Ergänzung in REACH-Verordnung

Europa reguliert die Einfuhr von Dimethylfumarat (DMF).

(fu) Dimethylfumarat (DMF) wird als 61. Eintrag in den Anhang XVII der REACH-Verordnung (Verordnung (EG) Nr. 1907/2006) aufgenommen:

  • Dimethylfumarat (CAS-Nr. 624-49-7 EC 210-849-0) darf nicht in Erzeugnissen oder Bestandteilen davon in Konzentrationen von über 0,1 mg/kg verwendet werden. Erzeugnisse oder deren Bestandteile, die DMF in einer Konzentration von über 0,1 mg/kg enthalten, dürfen nicht in den Verkehr gebracht werden.

Das regelt die Verordung (EU) Nr. 412/2012 vom 15. Mai 2012. Den Anstoß zu dieser Entscheidung gab ein Stoffdossier, das Frankreich zusammengestellt hatte. Möbel und Schuhe, die in mehreren Mitgliedstaaten auf dem Markt sind, wurden als Ursache für Gesundheitsschädigungen von Verbrauchern in Frankreich, Polen, Finnland, Schweden und dem Vereinigten Königreich ausgemacht. DMF wird in der Regel in kleinen Beuteln in Möbeln befestigt oder Schuhkartons beigelegt. Das Biozid beugt Schimmelpilzen vor, die Ledermöbel oder -schuhe befallen können, wenn sie bei feuchtem Klima gelagert oder transportiert werden.

 

Es verursacht allerdings Nebenwirkungen bei Verbrauchern, die mit diesen Produkten in Kontakt gekommen waren. DMF führte bei Hautkontakt in einer Reihe von Fällen zu einer Sensibilisierung (Kontaktdermatitis) mit schmerzhaften Symptomen. In einigen Fällen wurden zudem akute Atembeschwerden beobachtet. Eine Dermatitis ist besonders schwierig zu behandeln und die Sensibilisierung ist unumkehrbar.
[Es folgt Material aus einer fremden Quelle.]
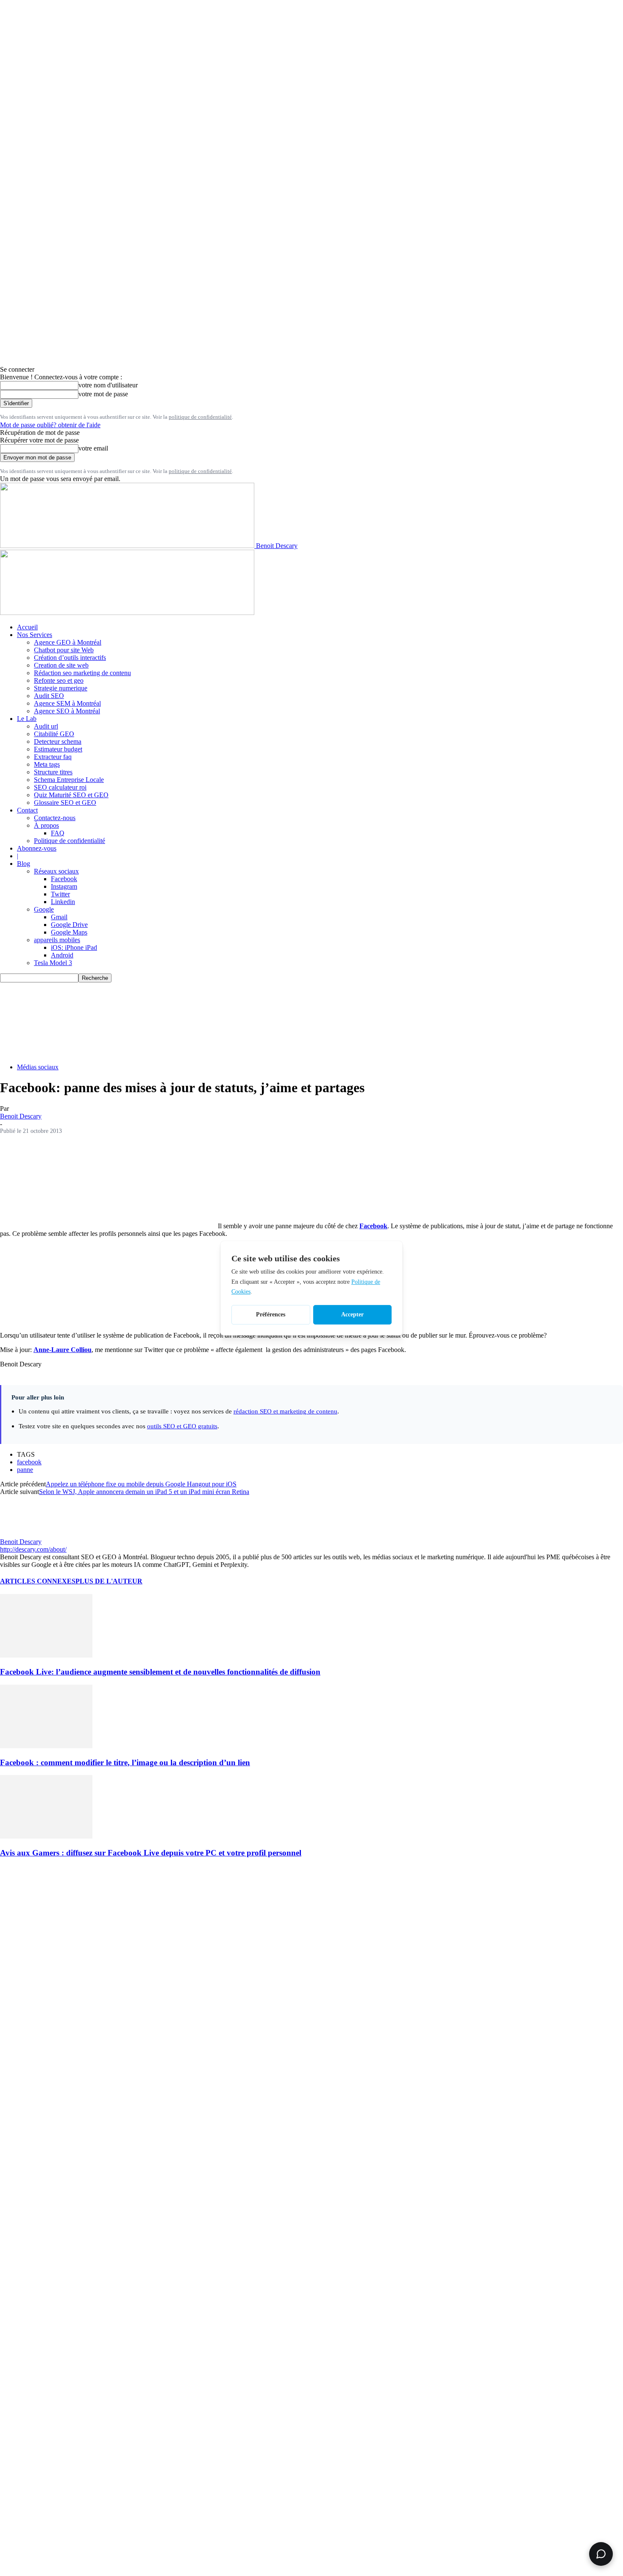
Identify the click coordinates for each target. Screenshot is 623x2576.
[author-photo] (20, 1534)
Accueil (27, 627)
Das Inverkehrbringen und die Verwendung von DMF in Biozid-Produkten sind in der Union bereits seit Jahren nicht gestattet (Biozid-Richtlinie 98/8/EG). Folglich dürfen in der Union hergestellte Erzeugnisse nicht mit DMF behandelt werden. Die Richtlinie 98/8/EG sieht jedoch nicht vor, die Einfuhr von mit Bioziden behandelten Erzeugnissen in die Union zu beschränken. Mit der Änderungsverordung verhindert die Komission das Auslaufen einer bereits bestehenden Regelung (Entscheidung 2009/251/EG vom 17. März 2009), die bis zum 15.März befristet war.

Die Änderungsverordung wurde im Amtsblatt L128 vom 16. Mai 2012 veröffentlicht und tritt am zwanzigsten Tag nach Veröffentlichung in Kraft.